▶ **Task prompt**
Please return the lines below verbatim, beginning at the one that has "For every named" and stopping after the one that has "Блог (36, 673)", and add no other lines.
*** Record extracts ***
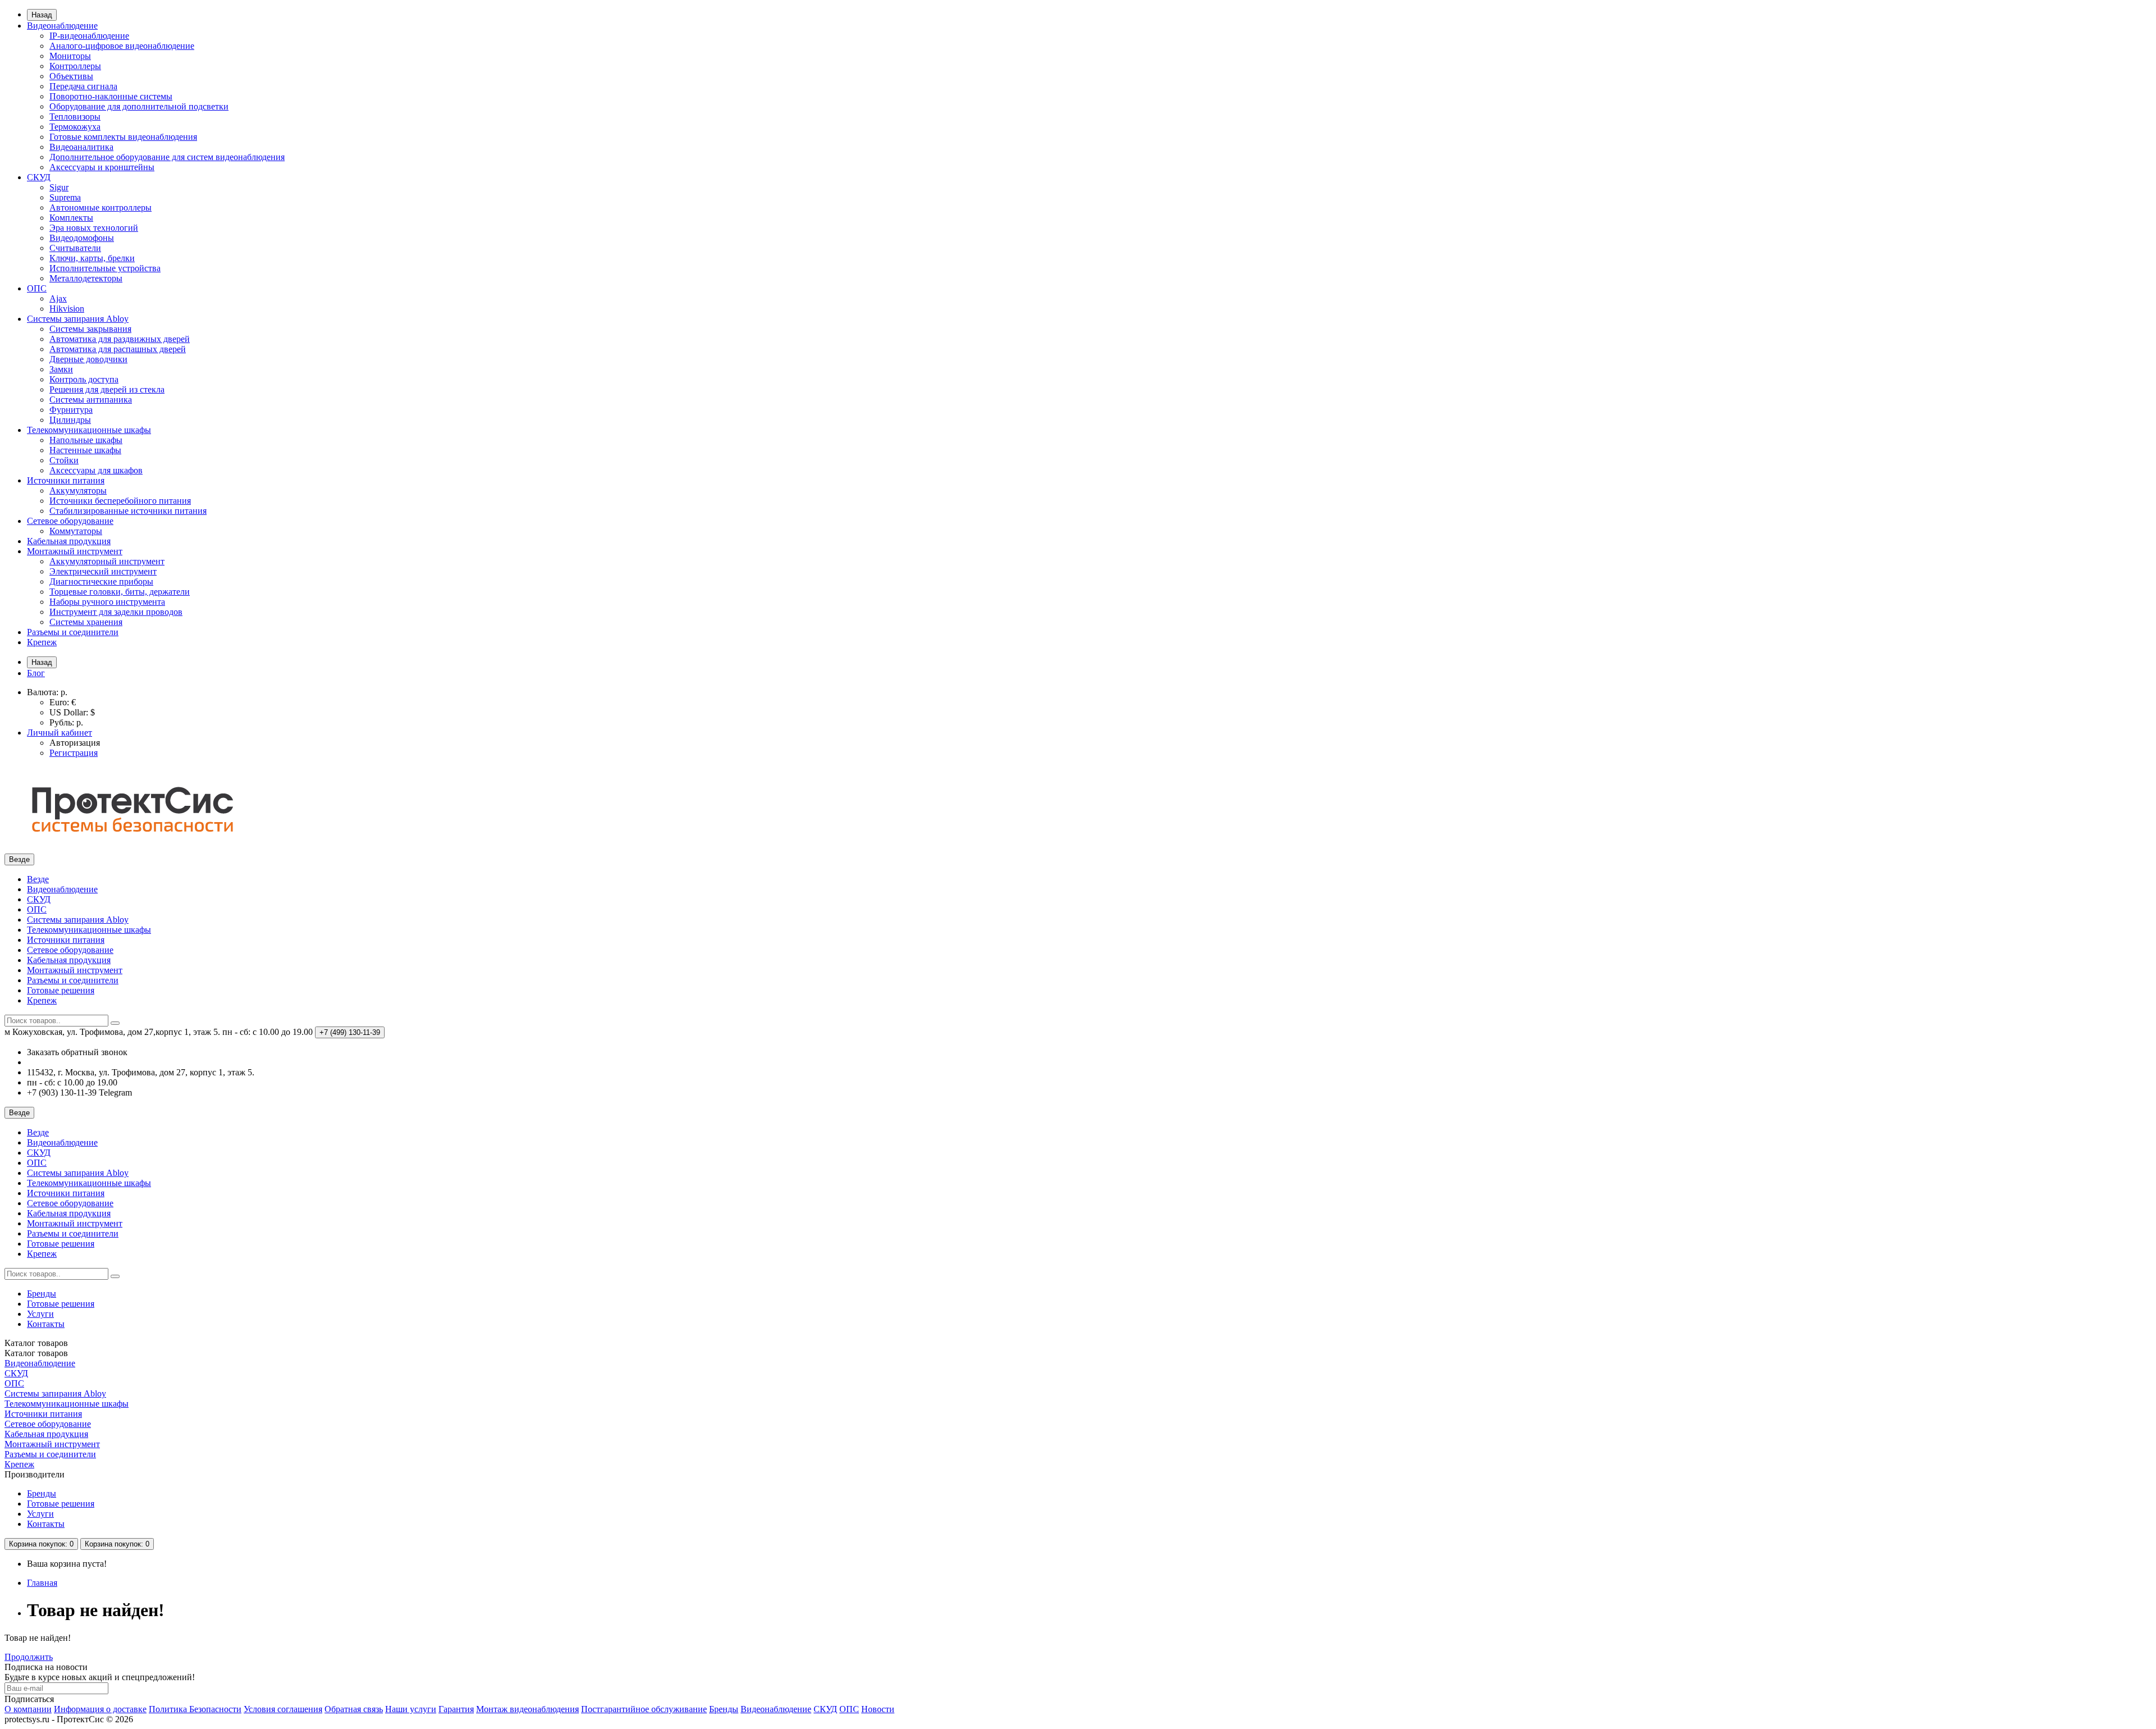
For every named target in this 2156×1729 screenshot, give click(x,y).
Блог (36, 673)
***
*** Record extracts ***
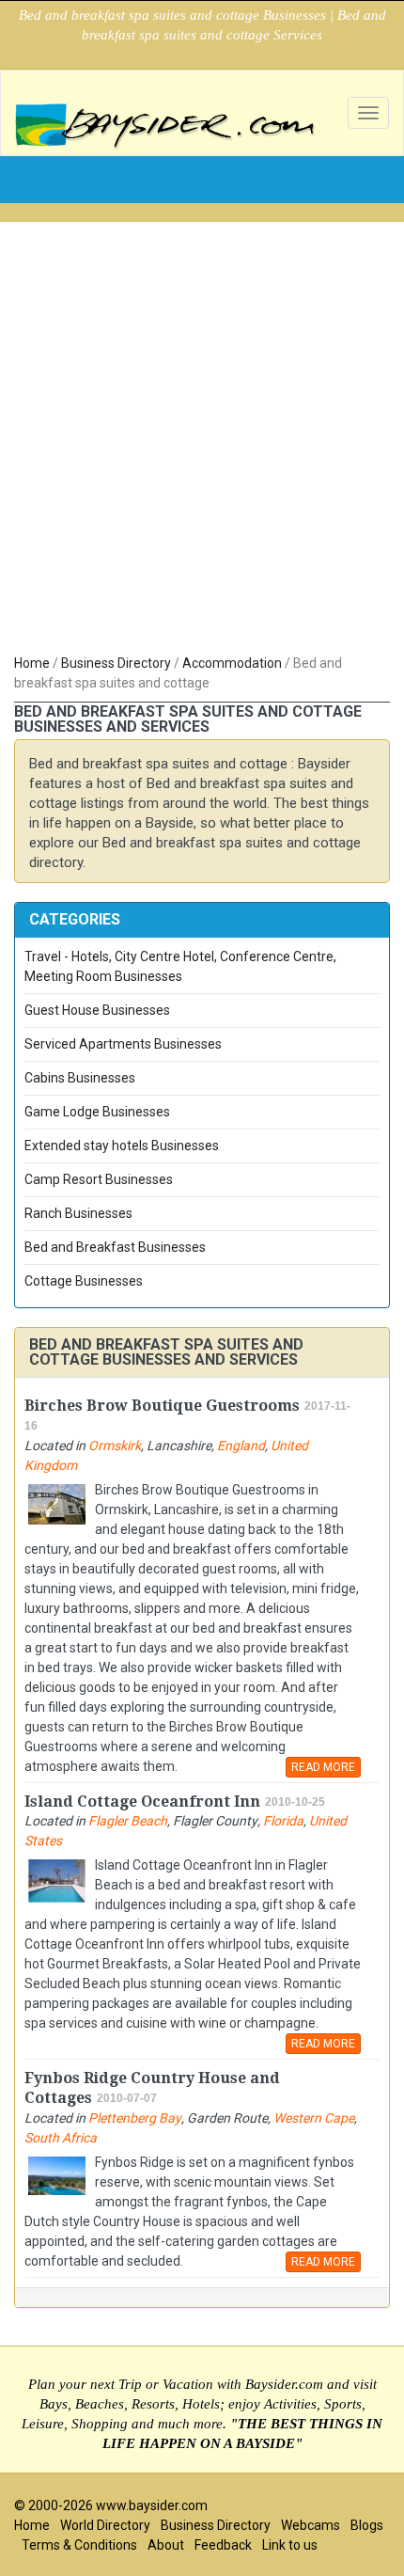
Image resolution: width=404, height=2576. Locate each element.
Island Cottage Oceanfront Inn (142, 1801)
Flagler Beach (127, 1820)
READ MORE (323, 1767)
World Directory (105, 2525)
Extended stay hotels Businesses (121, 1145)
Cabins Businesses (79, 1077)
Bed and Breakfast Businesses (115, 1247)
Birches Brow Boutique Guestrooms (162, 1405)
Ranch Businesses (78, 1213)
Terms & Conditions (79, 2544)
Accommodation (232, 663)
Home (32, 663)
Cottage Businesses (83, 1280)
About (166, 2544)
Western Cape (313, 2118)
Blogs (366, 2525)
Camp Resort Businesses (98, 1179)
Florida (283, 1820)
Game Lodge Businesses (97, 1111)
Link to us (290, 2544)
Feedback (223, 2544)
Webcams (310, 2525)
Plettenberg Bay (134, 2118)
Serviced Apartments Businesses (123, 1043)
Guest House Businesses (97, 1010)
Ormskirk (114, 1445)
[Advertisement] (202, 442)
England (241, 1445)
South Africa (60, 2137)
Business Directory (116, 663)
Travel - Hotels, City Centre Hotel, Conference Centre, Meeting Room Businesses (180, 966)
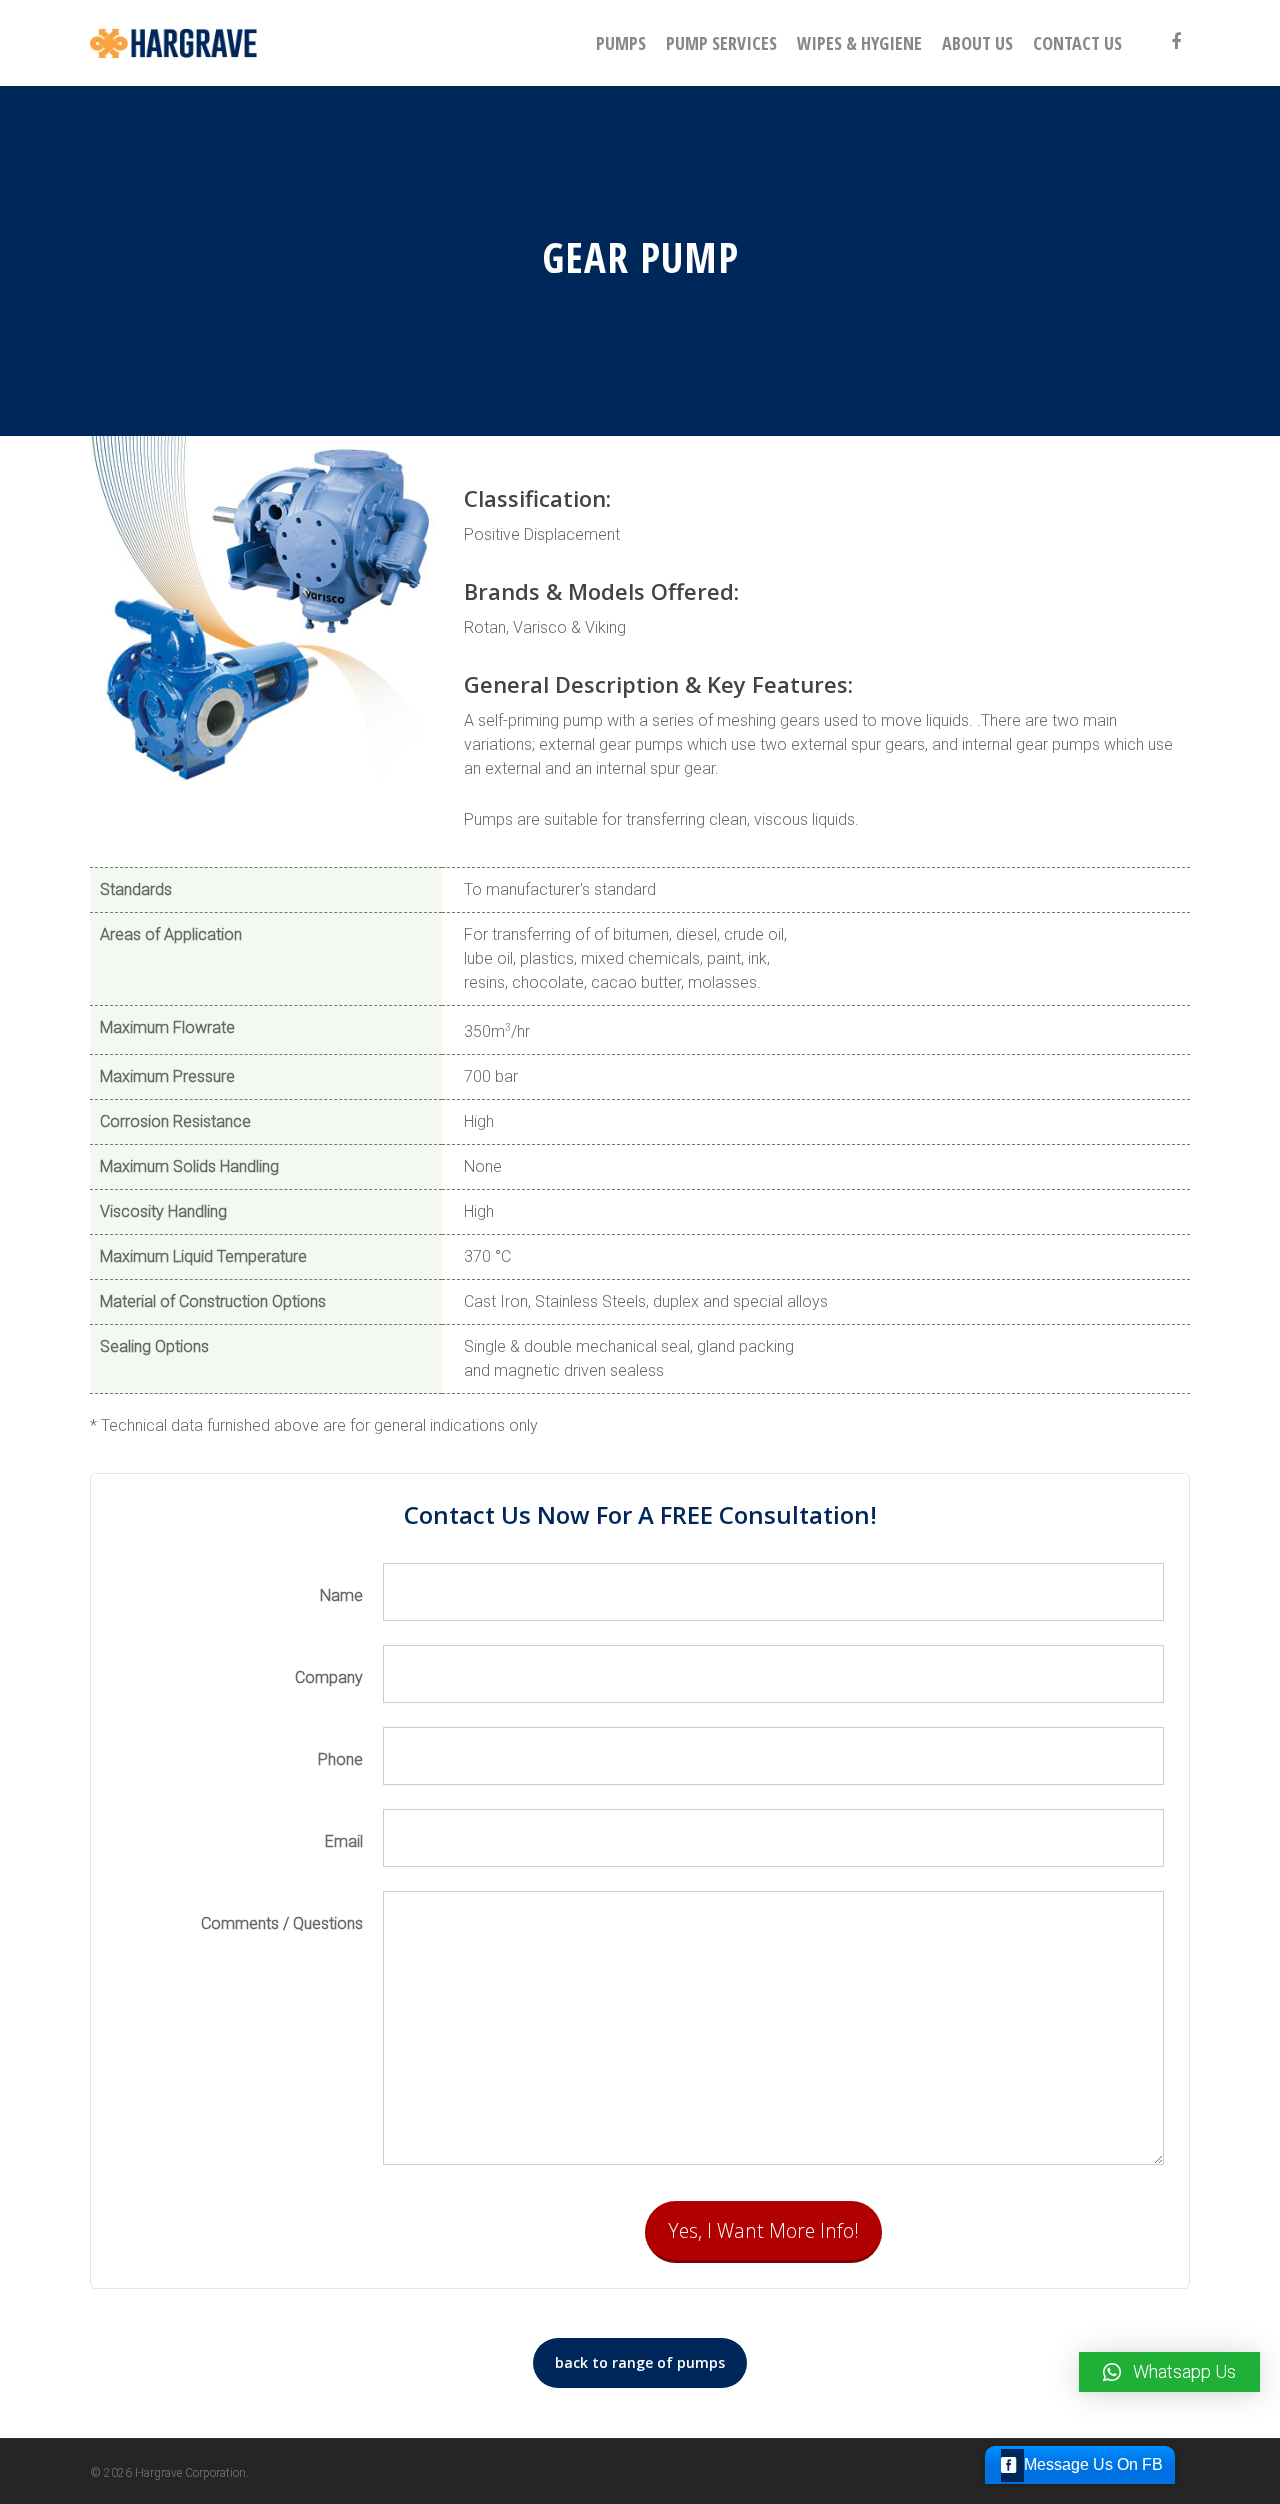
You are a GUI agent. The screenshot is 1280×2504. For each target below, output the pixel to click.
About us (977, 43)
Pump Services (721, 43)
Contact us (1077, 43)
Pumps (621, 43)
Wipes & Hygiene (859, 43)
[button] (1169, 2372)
***
▶ **Answer to the problem**
For every named target in this 2156×1729 screenshot, give click(x,y).
Блог (36, 673)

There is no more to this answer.